» **WHAT THE TASK ASKS**
Rewrite all of the rows below as a numbered list, omitting any blank lines.

+++

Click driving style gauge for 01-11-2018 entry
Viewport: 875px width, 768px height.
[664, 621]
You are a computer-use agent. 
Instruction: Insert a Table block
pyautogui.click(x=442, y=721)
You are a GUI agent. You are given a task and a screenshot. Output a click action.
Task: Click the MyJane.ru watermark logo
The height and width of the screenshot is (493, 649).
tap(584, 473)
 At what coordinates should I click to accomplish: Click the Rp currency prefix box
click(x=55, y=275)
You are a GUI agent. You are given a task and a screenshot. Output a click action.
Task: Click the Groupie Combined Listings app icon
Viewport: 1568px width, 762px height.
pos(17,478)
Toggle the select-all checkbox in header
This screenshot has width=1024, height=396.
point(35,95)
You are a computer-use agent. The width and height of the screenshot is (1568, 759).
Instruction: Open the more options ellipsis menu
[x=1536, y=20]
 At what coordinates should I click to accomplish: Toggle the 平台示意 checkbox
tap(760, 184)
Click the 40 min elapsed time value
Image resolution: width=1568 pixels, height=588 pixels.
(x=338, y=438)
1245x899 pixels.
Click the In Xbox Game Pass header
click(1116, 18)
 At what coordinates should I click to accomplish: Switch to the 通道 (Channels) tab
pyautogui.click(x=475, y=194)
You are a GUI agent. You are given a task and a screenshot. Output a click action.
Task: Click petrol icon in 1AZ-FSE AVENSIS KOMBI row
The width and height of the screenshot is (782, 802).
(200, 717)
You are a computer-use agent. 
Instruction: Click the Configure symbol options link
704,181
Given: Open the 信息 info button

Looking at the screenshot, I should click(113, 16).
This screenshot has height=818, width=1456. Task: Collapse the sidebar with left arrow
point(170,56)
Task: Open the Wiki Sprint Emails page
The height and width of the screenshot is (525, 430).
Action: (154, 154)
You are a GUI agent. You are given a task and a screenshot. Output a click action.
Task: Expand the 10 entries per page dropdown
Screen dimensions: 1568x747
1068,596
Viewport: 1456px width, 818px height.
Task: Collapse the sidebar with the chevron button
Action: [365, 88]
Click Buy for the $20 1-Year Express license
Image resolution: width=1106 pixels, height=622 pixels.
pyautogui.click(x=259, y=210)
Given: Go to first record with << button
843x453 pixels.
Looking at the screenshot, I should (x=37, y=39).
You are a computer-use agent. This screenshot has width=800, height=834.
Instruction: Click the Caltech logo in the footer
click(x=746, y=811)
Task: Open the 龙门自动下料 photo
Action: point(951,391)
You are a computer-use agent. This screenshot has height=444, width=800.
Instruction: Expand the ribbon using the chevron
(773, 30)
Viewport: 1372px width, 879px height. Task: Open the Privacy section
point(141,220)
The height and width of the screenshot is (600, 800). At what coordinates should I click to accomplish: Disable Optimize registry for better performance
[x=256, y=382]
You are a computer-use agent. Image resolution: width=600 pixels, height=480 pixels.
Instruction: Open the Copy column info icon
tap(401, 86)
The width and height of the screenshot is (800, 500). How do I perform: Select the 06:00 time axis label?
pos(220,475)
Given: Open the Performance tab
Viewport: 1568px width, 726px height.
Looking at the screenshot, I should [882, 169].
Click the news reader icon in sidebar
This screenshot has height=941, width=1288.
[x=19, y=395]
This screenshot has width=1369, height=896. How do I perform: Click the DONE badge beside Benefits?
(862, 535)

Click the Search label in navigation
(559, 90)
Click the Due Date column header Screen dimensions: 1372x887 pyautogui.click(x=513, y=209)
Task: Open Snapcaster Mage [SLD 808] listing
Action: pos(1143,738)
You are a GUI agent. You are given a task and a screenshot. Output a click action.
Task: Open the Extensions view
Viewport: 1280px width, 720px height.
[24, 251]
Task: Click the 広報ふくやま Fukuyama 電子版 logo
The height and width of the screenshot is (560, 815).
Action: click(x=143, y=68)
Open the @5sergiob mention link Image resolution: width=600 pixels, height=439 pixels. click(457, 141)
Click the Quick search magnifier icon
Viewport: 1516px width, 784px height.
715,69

+++

» **FULL RESPONSE**
1. Click driving style gauge for 01-11-2018 entry
2. Viewport: 875px width, 768px height.
3. [664, 621]
4. You are a computer-use agent. 
5. Instruction: Insert a Table block
6. pyautogui.click(x=442, y=721)
7. You are a GUI agent. You are given a task and a screenshot. Output a click action.
8. Task: Click the MyJane.ru watermark logo
9. The height and width of the screenshot is (493, 649).
10. tap(584, 473)
11.  At what coordinates should I click to accomplish: Click the Rp currency prefix box
12. click(x=55, y=275)
13. You are a GUI agent. You are given a task and a screenshot. Output a click action.
14. Task: Click the Groupie Combined Listings app icon
15. Viewport: 1568px width, 762px height.
16. pos(17,478)
17. Toggle the select-all checkbox in header
18. This screenshot has width=1024, height=396.
19. point(35,95)
20. You are a computer-use agent. The width and height of the screenshot is (1568, 759).
21. Instruction: Open the more options ellipsis menu
22. [x=1536, y=20]
23.  At what coordinates should I click to accomplish: Toggle the 平台示意 checkbox
24. tap(760, 184)
25. Click the 40 min elapsed time value
26. Image resolution: width=1568 pixels, height=588 pixels.
27. (x=338, y=438)
28. 1245x899 pixels.
29. Click the In Xbox Game Pass header
30. click(1116, 18)
31.  At what coordinates should I click to accomplish: Switch to the 通道 (Channels) tab
32. pyautogui.click(x=475, y=194)
33. You are a GUI agent. You are given a task and a screenshot. Output a click action.
34. Task: Click petrol icon in 1AZ-FSE AVENSIS KOMBI row
35. The width and height of the screenshot is (782, 802).
36. (200, 717)
37. You are a computer-use agent. 
38. Instruction: Click the Configure symbol options link
39. 704,181
40. Given: Open the 信息 info button
41. Looking at the screenshot, I should click(113, 16).
42. This screenshot has height=818, width=1456. Task: Collapse the sidebar with left arrow
43. point(170,56)
44. Task: Open the Wiki Sprint Emails page
45. The height and width of the screenshot is (525, 430).
46. Action: (154, 154)
47. You are a GUI agent. You are given a task and a screenshot. Output a click action.
48. Task: Expand the 10 entries per page dropdown
49. Screen dimensions: 1568x747
50. 1068,596
51. Viewport: 1456px width, 818px height.
52. Task: Collapse the sidebar with the chevron button
53. Action: [365, 88]
54. Click Buy for the $20 1-Year Express license
55. Image resolution: width=1106 pixels, height=622 pixels.
56. pyautogui.click(x=259, y=210)
57. Given: Go to first record with << button
58. 843x453 pixels.
59. Looking at the screenshot, I should (x=37, y=39).
60. You are a computer-use agent. This screenshot has width=800, height=834.
61. Instruction: Click the Caltech logo in the footer
62. click(x=746, y=811)
63. Task: Open the 龙门自动下料 photo
64. Action: point(951,391)
65. You are a computer-use agent. This screenshot has height=444, width=800.
66. Instruction: Expand the ribbon using the chevron
67. (773, 30)
68. Viewport: 1372px width, 879px height. Task: Open the Privacy section
69. point(141,220)
70. The height and width of the screenshot is (600, 800). At what coordinates should I click to accomplish: Disable Optimize registry for better performance
71. [x=256, y=382]
72. You are a computer-use agent. Image resolution: width=600 pixels, height=480 pixels.
73. Instruction: Open the Copy column info icon
74. tap(401, 86)
75. The width and height of the screenshot is (800, 500). How do I perform: Select the 06:00 time axis label?
76. pos(220,475)
77. Given: Open the Performance tab
78. Viewport: 1568px width, 726px height.
79. Looking at the screenshot, I should [882, 169].
80. Click the news reader icon in sidebar
81. This screenshot has height=941, width=1288.
82. [x=19, y=395]
83. This screenshot has width=1369, height=896. How do I perform: Click the DONE badge beside Benefits?
84. (862, 535)
85. Click the Search label in navigation
86. (559, 90)
87. Click the Due Date column header Screen dimensions: 1372x887 pyautogui.click(x=513, y=209)
88. Task: Open Snapcaster Mage [SLD 808] listing
89. Action: pos(1143,738)
90. You are a GUI agent. You are given a task and a screenshot. Output a click action.
91. Task: Open the Extensions view
92. Viewport: 1280px width, 720px height.
93. [24, 251]
94. Task: Click the 広報ふくやま Fukuyama 電子版 logo
95. The height and width of the screenshot is (560, 815).
96. Action: click(x=143, y=68)
97. Open the @5sergiob mention link Image resolution: width=600 pixels, height=439 pixels. click(457, 141)
98. Click the Quick search magnifier icon
99. Viewport: 1516px width, 784px height.
100. 715,69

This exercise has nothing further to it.